American computer scientist (born 1953)

Jon Louis Bentley (born February 20, 1953) is an American computer scientist who is known for his contributions to computer programming, algorithms and data structure research.

==Education==
Bentley received a B.S. in mathematical sciences from Stanford University in 1974. At this time he developed his most cited work, the heuristic-based partitioning algorithm k-d tree, published in 1975.

He received a M.S. and PhD in 1976 from the University of North Carolina at Chapel Hill. While a student, he also held internships at the Xerox Palo Alto Research Center and Stanford Linear Accelerator Center.

==Career==
After receiving his Ph.D., he taught programming and computer architecture for six years as member of the faculty at Carnegie Mellon University (CMU) as an assistant professor of computer science and mathematics. At CMU, his students included Brian Reid, John Ousterhout, Jeff Eppinger, Joshua Bloch, and James Gosling, and he was one of Charles Leiserson's advisors. He published Writing efficient programs in 1982.

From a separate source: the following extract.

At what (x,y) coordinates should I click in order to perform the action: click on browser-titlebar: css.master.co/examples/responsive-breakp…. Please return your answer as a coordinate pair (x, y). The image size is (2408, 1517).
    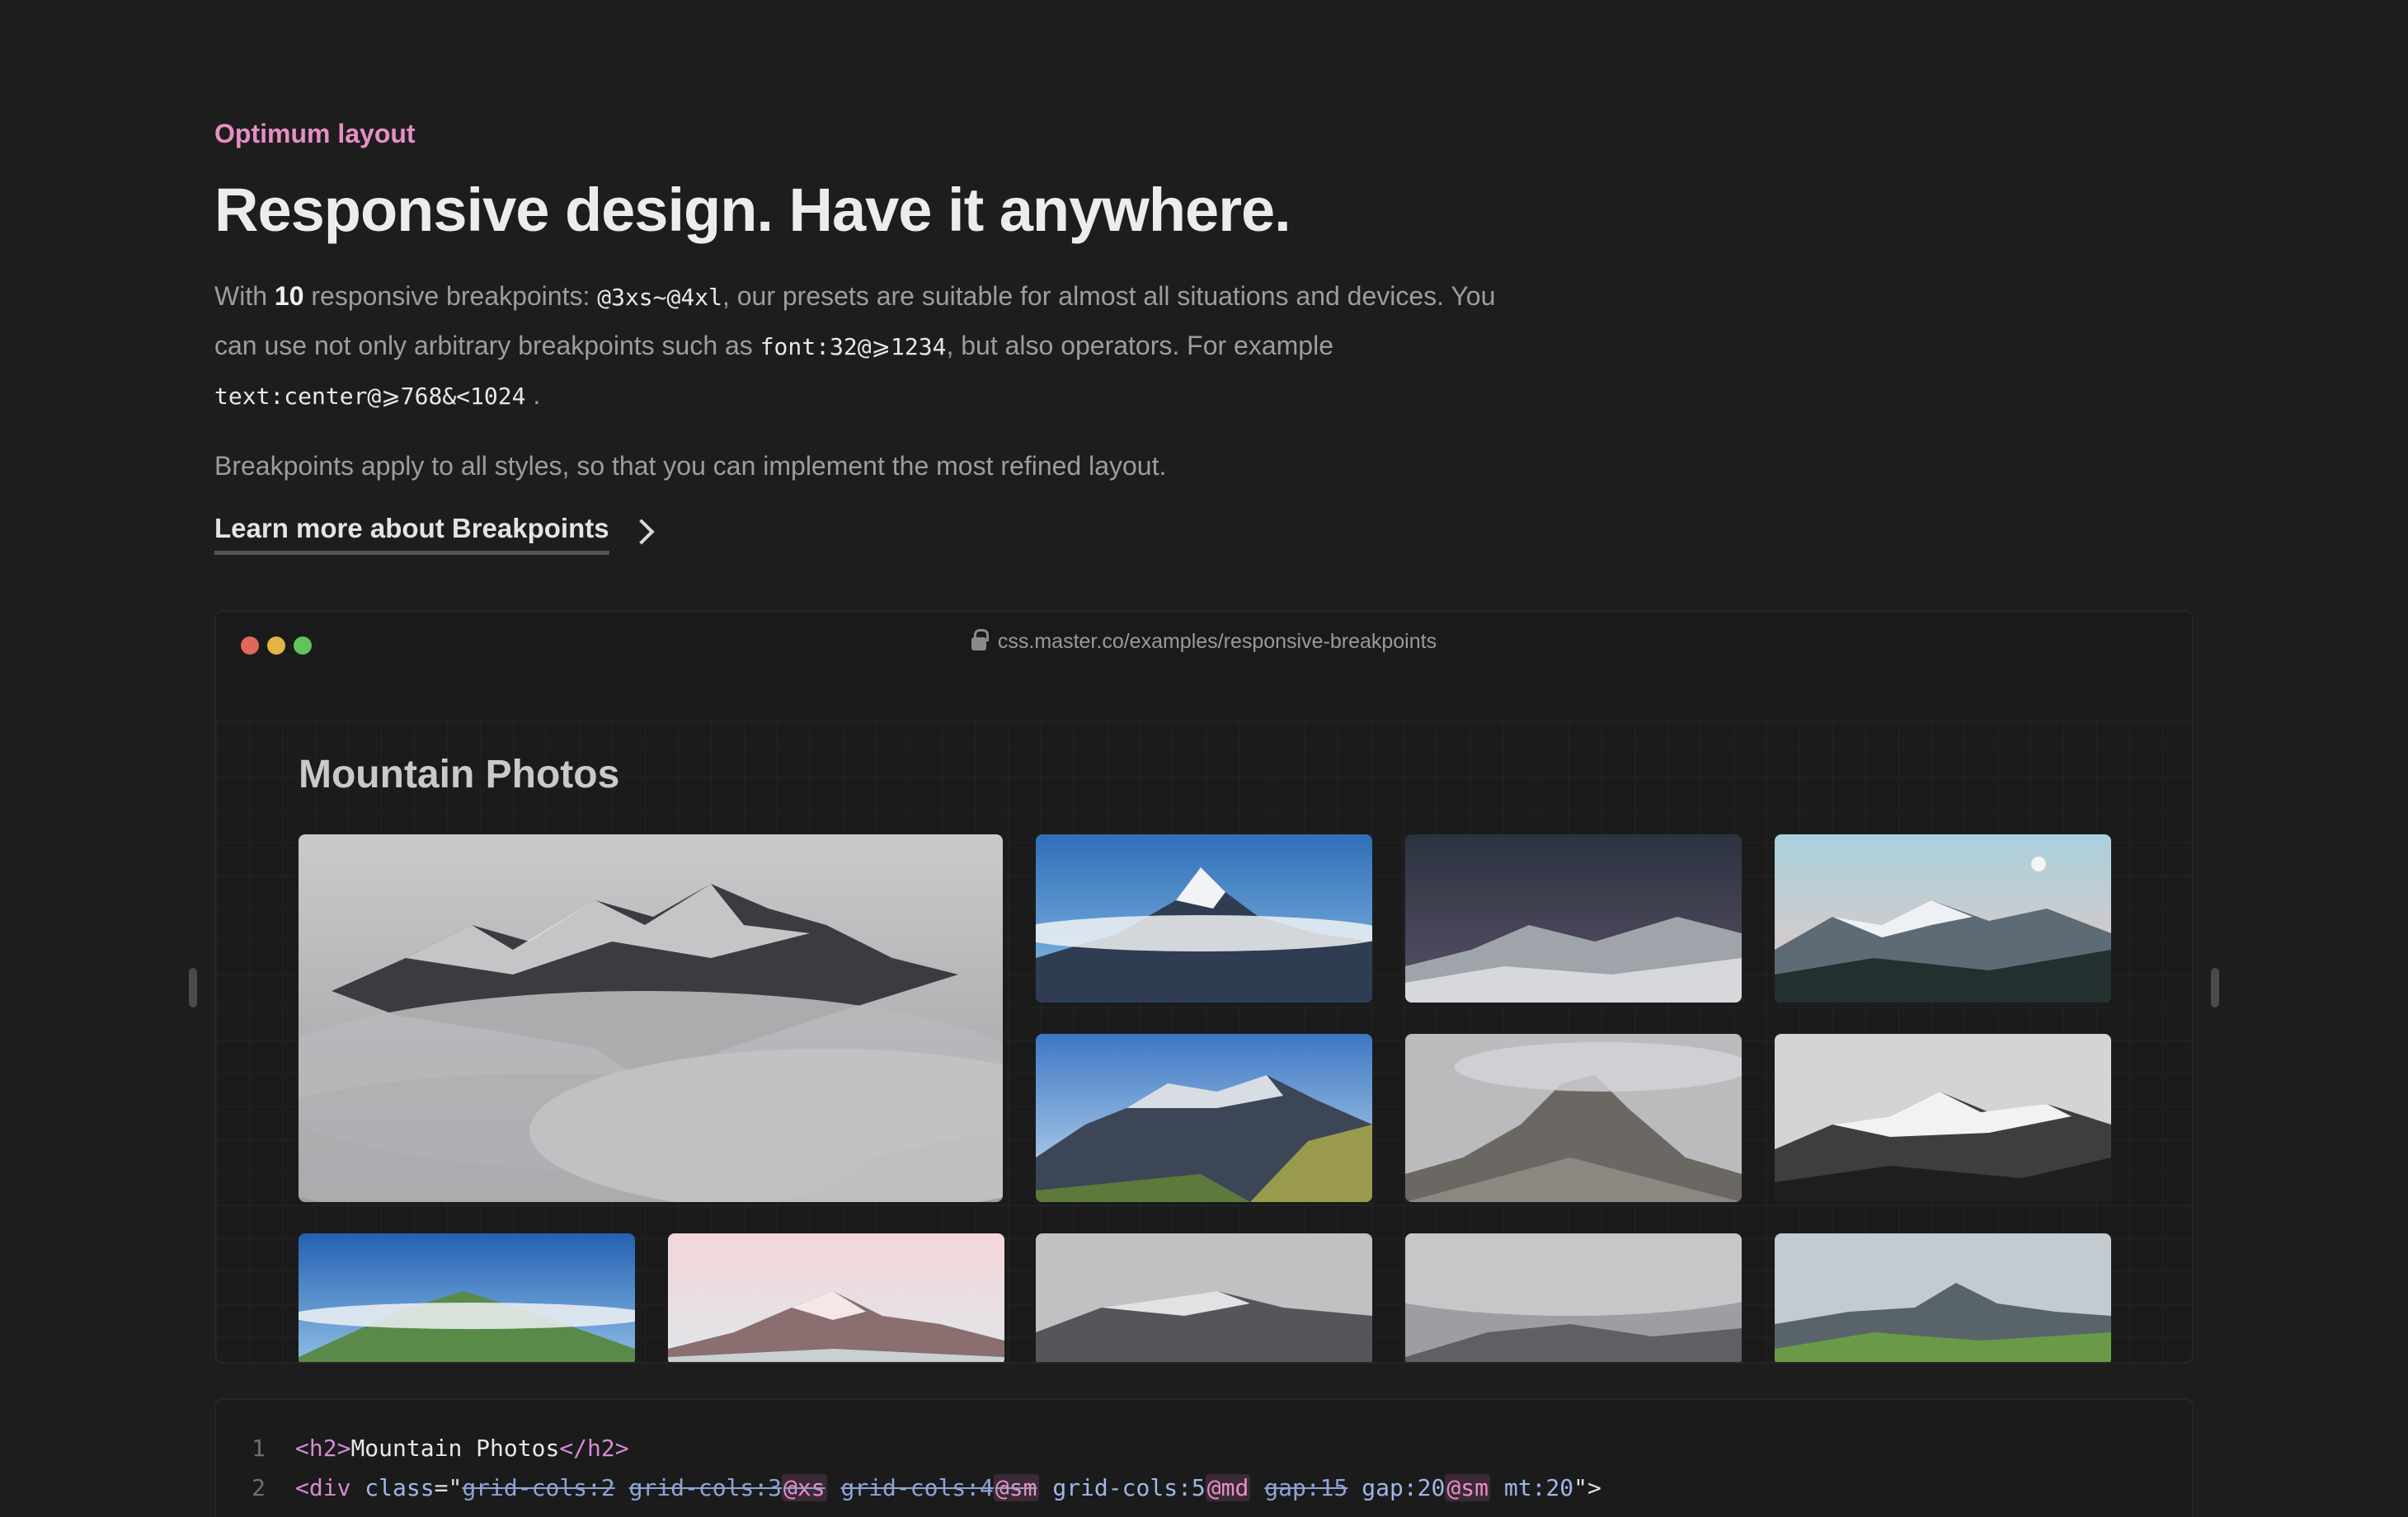
    Looking at the image, I should click on (1204, 667).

In 1982, Bentley moved to the Computer Science Research Center at Bell Laboratories, where he was Distinguished Member of the Technical Staff. In this period he developed various languages, continued his algorithm research and developed various software and products for communication systems. He co-authored an optimized Quicksort algorithm with Doug McIlroy.

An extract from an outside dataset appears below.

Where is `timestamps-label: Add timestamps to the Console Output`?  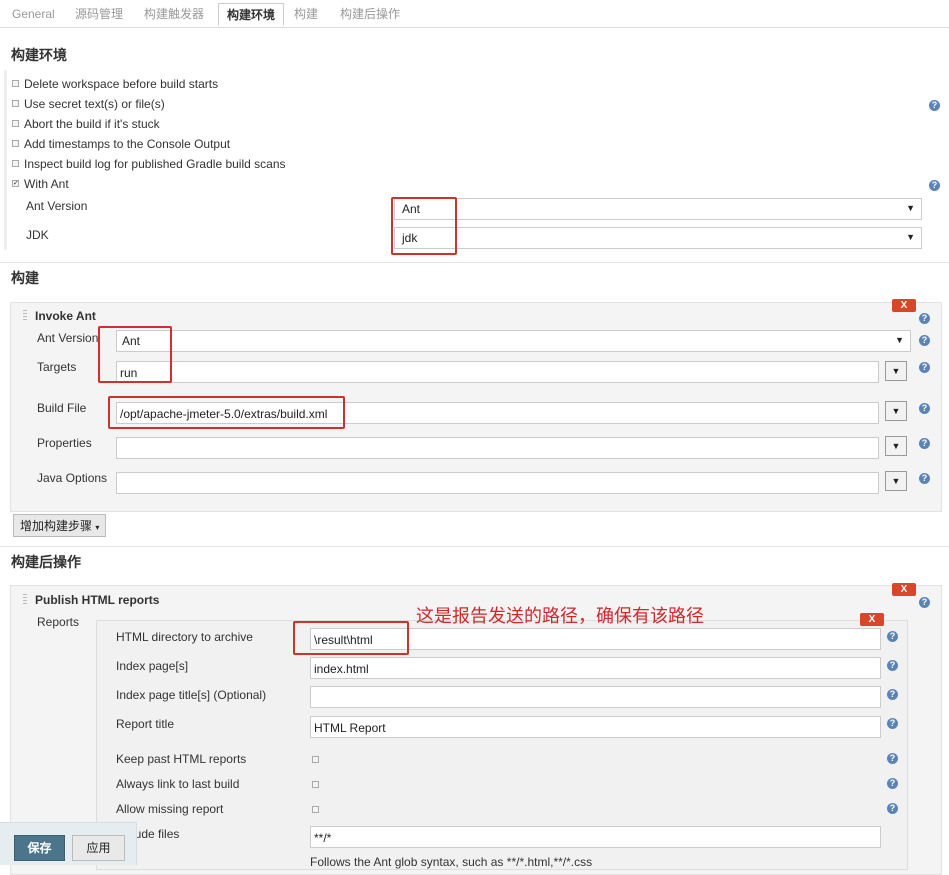 timestamps-label: Add timestamps to the Console Output is located at coordinates (128, 144).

He left Bell Labs in 2001 and worked at Avaya Labs Research until 2013. In this period he developed enterprise communication systems.

He found an optimal solution for the two-dimensional case of Klee's measure problem: given a set of n rectangles, find the area of their union. He and Thomas Ottmann invented the Bentley–Ottmann algorithm, an efficient algorithm for finding all intersecting pairs among a collection of line segments.

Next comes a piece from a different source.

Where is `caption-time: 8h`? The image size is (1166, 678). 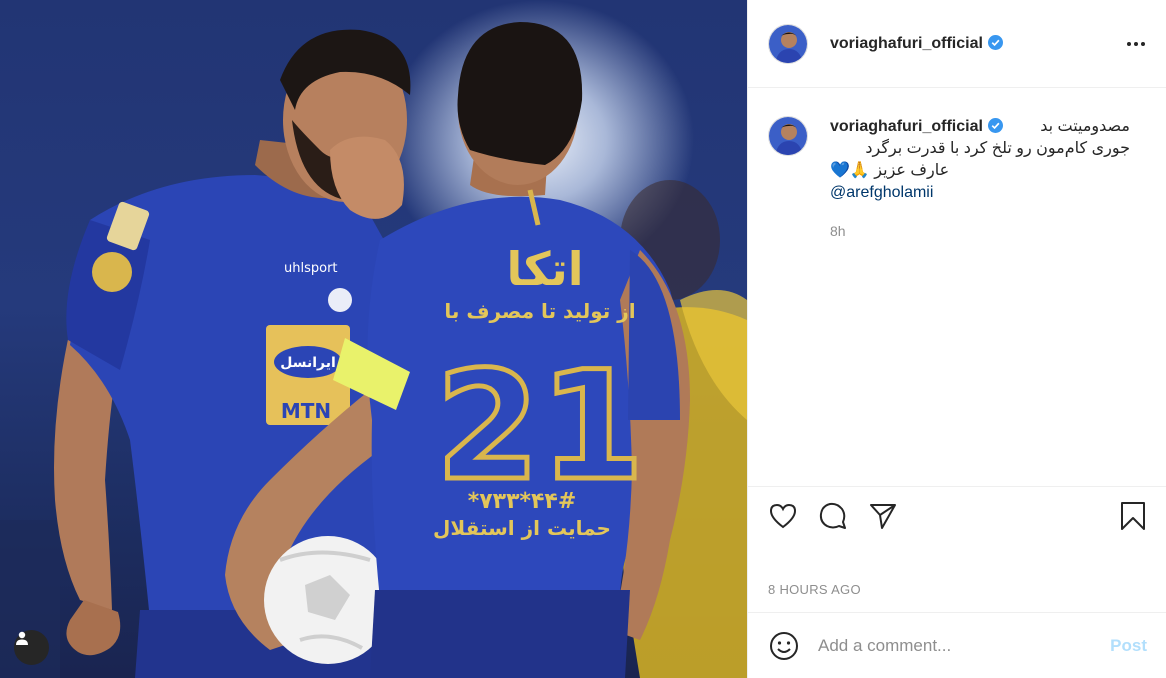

He wrote the Programming Pearls column for the Communications of the ACM magazine, and later collected the articles into two books of the same name in 1986 and 1988.

Bentley received the Dr. Dobb's Excellence in Programming award in 2004.

==Personal life==
He is a mountaineer that has climbed over one hundred 4,000-feet-high peaks in the north-eastern parts of US.

==Bibliography==
- Programming Pearls, 1986. A second edition appeared in 1999, ISBN 0-201-65788-0.
- More Programming Pearls: Confessions of a Coder, Prentice-Hall, 1988, ISBN 0-201-11889-0.
- Writing Efficient Programs, Prentice-Hall, 1982, ISBN 0-13-970244-X.
- Divide and Conquer Algorithms for Closest Point Problems in Multidimensional Space, Ph.D. thesis.